On April 29, a bearded, long-haired man in jeans stepped onto a stage in Carmel, California and proceeded to tell a heart-rending story about an unpopular kid sitting alone on a crowded school bus. “The most uncomfortable seat on the bus,” Greg Koch told a rapt audience of some 700, “was the one next to me.”

The lonely misfit, today CEO and co-founder of Stone Brewing Company, wasn’t speaking to adolescents at an anti-bullying school assembly. Instead, he stood before some of the brightest and most innovative people in the world, who had paid $4000 each to attend the three-day EG10 (Entertainment Gathering, tenth anniversary) conference.

Koch, who has been a vocal critic of macro beer stepping into the craft beer arena, went on to lay out the industry factors that have led him to adamantly oppose Anheuser-Busch InBev (ABI) and Miller-Coors buying up successful craft breweries and otherwise impeding the growth of independent craft breweries.

Like a veteran college professor, Koch sailed from one point to the next without notes, explaining that expansion is expensive and taking out loans or taking on private investors impacts a brewery’s independence, especially when investors hold a majority of the company. More and more these days, founders of older craft breweries are nearing retirement and others are looking for faster ways to grow their breweries. Many are happy to sit down at the table when smiling investors come knocking with briefcases full of cash.

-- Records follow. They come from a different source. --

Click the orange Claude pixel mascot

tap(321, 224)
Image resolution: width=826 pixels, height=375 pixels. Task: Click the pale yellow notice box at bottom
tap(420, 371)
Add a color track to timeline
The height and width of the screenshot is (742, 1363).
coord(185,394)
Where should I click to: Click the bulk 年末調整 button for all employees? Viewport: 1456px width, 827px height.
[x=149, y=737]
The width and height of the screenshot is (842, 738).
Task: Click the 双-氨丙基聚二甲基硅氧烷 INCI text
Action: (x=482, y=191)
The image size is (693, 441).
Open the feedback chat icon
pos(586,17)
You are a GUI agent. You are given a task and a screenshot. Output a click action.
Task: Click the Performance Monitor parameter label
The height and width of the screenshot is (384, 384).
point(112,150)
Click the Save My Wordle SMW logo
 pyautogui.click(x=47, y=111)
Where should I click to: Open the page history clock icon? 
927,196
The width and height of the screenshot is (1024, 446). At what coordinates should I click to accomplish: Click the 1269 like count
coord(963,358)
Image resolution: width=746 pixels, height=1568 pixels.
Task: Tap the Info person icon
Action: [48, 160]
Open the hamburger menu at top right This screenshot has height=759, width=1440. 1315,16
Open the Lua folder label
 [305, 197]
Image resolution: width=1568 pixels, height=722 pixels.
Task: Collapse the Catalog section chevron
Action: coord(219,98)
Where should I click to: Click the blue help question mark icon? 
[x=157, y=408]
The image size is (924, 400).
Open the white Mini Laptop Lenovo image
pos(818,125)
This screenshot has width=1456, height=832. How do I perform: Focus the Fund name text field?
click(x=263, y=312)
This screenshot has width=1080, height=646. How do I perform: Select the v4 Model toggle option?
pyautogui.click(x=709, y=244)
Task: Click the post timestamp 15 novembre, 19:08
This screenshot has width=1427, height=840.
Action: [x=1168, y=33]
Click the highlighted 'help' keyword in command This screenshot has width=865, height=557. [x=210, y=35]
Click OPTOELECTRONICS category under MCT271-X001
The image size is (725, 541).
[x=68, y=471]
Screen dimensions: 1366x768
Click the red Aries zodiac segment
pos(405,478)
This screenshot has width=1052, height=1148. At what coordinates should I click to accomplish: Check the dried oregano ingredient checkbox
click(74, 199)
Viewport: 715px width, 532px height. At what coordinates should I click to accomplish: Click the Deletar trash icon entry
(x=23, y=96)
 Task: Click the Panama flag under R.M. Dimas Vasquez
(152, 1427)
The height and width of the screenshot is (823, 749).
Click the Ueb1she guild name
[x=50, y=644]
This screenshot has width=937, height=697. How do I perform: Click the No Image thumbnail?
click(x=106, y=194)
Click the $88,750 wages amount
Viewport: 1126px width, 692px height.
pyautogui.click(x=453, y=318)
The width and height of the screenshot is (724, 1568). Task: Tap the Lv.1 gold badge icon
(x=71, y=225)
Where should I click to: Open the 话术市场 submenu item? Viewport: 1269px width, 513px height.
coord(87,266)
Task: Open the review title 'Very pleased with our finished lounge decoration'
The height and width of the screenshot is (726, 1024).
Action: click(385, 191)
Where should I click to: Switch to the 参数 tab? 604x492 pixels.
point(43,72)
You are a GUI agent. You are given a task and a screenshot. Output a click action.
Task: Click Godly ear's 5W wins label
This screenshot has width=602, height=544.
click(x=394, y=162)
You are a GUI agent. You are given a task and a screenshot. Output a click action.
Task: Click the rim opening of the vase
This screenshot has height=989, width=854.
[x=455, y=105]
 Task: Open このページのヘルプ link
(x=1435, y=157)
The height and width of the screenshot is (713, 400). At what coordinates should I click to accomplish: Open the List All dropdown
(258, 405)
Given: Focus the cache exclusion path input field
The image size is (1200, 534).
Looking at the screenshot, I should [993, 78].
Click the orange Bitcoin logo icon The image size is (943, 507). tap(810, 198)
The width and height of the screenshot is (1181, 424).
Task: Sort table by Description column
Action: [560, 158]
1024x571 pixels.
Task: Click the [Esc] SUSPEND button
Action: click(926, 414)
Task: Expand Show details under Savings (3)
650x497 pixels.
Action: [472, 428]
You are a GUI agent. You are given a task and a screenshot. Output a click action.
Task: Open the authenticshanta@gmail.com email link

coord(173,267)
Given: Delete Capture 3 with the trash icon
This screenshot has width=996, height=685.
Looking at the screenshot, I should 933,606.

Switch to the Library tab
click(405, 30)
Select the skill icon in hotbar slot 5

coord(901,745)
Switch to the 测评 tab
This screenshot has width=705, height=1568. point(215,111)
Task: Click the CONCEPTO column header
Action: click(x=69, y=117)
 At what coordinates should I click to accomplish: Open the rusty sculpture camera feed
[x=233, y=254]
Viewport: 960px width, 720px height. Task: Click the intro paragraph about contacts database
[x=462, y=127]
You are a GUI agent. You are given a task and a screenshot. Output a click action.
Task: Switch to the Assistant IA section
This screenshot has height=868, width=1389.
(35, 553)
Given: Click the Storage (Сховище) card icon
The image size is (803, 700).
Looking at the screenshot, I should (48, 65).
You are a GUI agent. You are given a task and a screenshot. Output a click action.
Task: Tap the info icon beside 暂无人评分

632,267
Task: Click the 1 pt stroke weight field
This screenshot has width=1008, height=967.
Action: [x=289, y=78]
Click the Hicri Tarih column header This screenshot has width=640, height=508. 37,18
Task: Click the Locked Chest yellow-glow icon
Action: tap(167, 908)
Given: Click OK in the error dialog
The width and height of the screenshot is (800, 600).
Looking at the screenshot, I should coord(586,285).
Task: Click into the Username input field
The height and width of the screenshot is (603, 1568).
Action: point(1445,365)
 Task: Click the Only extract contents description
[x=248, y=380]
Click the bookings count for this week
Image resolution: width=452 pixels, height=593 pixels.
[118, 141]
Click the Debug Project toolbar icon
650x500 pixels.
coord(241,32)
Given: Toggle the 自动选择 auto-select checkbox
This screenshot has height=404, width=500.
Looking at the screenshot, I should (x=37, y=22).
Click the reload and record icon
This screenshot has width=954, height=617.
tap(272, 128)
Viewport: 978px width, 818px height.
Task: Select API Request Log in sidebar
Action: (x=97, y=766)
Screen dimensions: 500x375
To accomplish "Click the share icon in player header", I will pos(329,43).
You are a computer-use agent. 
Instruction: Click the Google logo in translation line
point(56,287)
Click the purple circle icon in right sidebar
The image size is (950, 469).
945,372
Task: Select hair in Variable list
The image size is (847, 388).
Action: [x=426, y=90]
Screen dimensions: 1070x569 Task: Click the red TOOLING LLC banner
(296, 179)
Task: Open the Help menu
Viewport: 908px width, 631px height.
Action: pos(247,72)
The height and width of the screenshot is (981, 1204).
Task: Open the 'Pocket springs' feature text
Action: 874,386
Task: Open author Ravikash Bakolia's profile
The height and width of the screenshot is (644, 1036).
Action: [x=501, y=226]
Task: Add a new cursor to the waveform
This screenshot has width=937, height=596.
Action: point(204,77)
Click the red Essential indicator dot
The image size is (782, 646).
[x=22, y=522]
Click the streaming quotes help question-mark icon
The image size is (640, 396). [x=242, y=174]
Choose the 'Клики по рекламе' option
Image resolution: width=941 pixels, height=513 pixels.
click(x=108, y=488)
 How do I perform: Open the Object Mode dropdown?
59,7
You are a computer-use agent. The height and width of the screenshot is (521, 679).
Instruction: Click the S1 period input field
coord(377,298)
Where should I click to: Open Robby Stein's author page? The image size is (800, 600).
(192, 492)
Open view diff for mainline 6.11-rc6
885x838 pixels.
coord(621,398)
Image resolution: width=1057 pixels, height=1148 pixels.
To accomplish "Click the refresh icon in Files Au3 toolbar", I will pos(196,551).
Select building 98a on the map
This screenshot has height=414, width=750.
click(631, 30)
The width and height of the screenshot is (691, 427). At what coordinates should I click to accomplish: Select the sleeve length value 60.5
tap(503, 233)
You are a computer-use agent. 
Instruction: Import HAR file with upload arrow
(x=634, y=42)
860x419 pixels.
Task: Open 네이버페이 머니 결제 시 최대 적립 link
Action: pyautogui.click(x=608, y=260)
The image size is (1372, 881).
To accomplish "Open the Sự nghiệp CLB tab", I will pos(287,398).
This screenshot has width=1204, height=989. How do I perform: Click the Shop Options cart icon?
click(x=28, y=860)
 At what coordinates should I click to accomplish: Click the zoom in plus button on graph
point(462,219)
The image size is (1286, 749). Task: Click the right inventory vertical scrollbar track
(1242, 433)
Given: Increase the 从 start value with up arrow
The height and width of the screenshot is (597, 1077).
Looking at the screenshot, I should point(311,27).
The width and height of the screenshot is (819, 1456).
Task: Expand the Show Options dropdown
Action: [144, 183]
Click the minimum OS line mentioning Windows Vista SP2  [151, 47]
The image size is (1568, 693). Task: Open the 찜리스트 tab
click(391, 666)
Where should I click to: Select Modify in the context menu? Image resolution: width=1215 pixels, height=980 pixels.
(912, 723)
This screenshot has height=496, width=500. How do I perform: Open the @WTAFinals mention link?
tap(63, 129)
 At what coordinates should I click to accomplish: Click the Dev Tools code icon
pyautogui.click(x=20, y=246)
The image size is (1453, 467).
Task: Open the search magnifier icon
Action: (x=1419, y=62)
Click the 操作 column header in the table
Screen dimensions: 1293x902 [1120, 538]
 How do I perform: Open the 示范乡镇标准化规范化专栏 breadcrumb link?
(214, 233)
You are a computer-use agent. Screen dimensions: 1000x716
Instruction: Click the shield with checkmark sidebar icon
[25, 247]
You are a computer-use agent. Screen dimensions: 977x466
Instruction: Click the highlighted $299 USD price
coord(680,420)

Over the last few years, ABI, in particular, has gone of a jag, buying up Elysian, Ten Barrel, Golden Road and other successful craft breweries. Where state laws permit it, ABI has also bought distributorships. This has led to bars like one in the Burbank airport that appears to offer a variety of craft brews, but they’re all owned by ABI. The same thing is happening at bars and on grocery store shelves all of America.

No doubt it was an enlightening lecture for many in the audience. For those familiar with the man, the talk was classic Koch as he expressed opinions shared by many in the craft industry. For the most part, the e.g. conference quietly slipped by mainstream media’s radar, especially the final minutes of Koch’s talk. In fact, I was among 15 to 20 beer writers at a talk Koch gave a week later in Philadelphia and most had not heard of the true craft initiative.

“Even though I, personally, could get a giant paycheck,” he told the e.g. audience, “I will never sell Stone to Big Beer. Ever. We will not be commoditized. We will not be homogenized. Artisanal ownership is a different kind of system than publically traded companies, one that follows an ethos. It involves passion, heart and soul.”

What Koch went on to say during the last three minutes has the potential to change the future of not only craft beer but other industries with strong artisanal bases. “I specifically want to foster a world of uniqueness, depth and character. And enter our solution: true craft, which I am announcing for the first time today. How do we create something that helps the independent artisans remain independent and allows their philosophies to flourish? True craft is that answer. It’s the alternative to being pushed out or bought out by the mega industrial commodity world.”

How the initiative will function is still in the works, but as Koch said, “It gives craft brewers another option rather than selling a majority interest to private equity or selling out to Big Beer.”

With Koch behind the venture and a hundred million dollars already committed by an undisclosed group of investors, true craft will be a concept to keep an eye on. Will Koch and his “United Band of Misfits” be able to compete with Big Beer? Whatever happens, Koch is always an interesting guy to follow.